▶ [Entries for locating words and elements]:
------------

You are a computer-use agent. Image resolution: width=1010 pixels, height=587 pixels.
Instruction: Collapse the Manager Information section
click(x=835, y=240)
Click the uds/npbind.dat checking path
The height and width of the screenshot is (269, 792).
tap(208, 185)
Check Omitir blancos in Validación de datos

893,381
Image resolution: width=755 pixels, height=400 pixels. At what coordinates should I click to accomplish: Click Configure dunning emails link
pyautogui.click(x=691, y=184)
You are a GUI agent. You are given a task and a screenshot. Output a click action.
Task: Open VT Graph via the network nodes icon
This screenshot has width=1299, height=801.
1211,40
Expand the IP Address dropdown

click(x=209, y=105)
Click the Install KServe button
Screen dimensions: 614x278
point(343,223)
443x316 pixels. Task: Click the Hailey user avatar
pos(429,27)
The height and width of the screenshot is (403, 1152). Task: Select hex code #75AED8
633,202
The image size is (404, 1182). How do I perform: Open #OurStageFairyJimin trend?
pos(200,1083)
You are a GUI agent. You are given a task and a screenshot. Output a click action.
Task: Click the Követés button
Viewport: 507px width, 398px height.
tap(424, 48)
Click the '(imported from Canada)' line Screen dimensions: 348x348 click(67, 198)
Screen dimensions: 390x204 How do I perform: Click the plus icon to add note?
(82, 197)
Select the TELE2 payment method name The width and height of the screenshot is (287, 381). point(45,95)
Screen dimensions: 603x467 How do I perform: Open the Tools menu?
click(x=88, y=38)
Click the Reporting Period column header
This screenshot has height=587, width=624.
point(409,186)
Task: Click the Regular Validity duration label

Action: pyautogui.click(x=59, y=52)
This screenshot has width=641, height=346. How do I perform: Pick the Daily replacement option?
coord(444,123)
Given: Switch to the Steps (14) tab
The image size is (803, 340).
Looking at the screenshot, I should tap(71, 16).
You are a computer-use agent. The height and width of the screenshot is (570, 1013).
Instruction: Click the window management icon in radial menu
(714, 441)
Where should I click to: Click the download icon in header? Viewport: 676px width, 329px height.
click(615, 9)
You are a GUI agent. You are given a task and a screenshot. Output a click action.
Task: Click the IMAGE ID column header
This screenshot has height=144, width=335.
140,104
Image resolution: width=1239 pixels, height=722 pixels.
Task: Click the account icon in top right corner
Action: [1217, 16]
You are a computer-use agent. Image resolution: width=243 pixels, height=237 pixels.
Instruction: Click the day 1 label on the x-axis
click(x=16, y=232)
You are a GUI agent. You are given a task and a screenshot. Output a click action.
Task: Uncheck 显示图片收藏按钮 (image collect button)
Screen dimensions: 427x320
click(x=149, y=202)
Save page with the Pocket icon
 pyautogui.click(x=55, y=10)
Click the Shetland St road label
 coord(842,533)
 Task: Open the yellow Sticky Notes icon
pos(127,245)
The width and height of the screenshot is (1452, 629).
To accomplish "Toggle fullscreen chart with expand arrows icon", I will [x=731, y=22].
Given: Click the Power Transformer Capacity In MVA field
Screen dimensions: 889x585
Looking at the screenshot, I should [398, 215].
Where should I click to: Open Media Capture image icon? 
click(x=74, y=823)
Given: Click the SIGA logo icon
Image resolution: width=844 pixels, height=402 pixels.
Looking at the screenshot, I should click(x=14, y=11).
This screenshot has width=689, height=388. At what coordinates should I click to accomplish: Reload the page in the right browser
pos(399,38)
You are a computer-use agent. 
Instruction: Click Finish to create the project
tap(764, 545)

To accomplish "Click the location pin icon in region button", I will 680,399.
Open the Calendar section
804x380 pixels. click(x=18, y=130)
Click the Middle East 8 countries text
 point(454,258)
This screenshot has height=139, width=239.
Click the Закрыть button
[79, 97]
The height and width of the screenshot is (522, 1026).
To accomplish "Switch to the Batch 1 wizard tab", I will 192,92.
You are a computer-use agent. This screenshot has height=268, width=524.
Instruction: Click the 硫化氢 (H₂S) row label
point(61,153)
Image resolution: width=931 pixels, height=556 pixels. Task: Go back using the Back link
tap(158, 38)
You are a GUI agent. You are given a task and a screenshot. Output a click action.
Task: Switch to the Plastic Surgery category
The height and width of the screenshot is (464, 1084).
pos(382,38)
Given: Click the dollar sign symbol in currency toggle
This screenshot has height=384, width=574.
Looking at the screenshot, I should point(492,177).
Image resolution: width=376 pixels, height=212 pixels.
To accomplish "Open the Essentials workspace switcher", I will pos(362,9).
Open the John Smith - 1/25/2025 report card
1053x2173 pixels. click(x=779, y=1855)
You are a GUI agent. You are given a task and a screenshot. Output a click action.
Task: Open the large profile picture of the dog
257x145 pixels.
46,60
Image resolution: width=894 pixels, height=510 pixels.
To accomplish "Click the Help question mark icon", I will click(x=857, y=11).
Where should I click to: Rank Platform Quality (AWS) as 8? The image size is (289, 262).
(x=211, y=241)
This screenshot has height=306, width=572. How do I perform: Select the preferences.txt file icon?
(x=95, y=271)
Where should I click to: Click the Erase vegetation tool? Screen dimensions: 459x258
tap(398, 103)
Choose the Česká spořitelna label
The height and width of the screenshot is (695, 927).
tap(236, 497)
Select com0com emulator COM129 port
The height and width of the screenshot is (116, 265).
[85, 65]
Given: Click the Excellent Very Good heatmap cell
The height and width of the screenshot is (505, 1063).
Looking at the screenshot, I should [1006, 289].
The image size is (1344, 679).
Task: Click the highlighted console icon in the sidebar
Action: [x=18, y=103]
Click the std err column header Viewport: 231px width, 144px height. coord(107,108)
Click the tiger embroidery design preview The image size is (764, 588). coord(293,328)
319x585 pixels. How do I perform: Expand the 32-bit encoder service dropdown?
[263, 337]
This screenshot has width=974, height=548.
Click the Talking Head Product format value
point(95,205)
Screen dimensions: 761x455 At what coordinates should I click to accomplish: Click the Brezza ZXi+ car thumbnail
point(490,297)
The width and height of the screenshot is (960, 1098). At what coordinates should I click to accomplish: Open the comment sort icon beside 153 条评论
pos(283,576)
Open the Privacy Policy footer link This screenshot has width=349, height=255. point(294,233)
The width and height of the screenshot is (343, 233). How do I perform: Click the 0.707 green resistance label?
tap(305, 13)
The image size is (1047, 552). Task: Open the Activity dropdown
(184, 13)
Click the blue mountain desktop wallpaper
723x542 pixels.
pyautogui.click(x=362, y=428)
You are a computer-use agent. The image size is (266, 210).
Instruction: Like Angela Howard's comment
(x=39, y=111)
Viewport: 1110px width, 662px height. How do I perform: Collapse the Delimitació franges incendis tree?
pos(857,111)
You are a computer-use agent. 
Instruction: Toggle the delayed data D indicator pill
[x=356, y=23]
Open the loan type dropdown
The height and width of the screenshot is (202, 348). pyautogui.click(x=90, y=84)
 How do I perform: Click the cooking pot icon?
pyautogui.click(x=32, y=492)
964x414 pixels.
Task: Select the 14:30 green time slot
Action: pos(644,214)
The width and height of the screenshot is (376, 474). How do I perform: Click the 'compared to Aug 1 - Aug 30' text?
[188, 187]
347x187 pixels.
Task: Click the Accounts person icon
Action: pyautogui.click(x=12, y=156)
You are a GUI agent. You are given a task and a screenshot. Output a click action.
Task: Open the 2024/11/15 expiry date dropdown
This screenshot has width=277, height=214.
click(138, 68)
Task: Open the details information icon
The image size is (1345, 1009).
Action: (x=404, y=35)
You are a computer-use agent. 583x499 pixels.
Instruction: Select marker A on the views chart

------------

▶ [What to work on]: Arrange the data from its first line through the line containing "pos(429,27)", both ends included, as a Markdown table with the columns Row and Line. Skip blank lines.

▶ [Response to the exercise]:
| Row | Line |
|---|---|
| 1 | You are a computer-use agent. Image resolution: width=1010 pixels, height=587 pixels. |
| 2 | Instruction: Collapse the Manager Information section |
| 3 | click(x=835, y=240) |
| 4 | Click the uds/npbind.dat checking path |
| 5 | The height and width of the screenshot is (269, 792). |
| 6 | tap(208, 185) |
| 7 | Check Omitir blancos in Validación de datos |
| 8 | 893,381 |
| 9 | Image resolution: width=755 pixels, height=400 pixels. At what coordinates should I click to accomplish: Click Configure dunning emails link |
| 10 | pyautogui.click(x=691, y=184) |
| 11 | You are a GUI agent. You are given a task and a screenshot. Output a click action. |
| 12 | Task: Open VT Graph via the network nodes icon |
| 13 | This screenshot has width=1299, height=801. |
| 14 | 1211,40 |
| 15 | Expand the IP Address dropdown |
| 16 | click(x=209, y=105) |
| 17 | Click the Install KServe button |
| 18 | Screen dimensions: 614x278 |
| 19 | point(343,223) |
| 20 | 443x316 pixels. Task: Click the Hailey user avatar |
| 21 | pos(429,27) |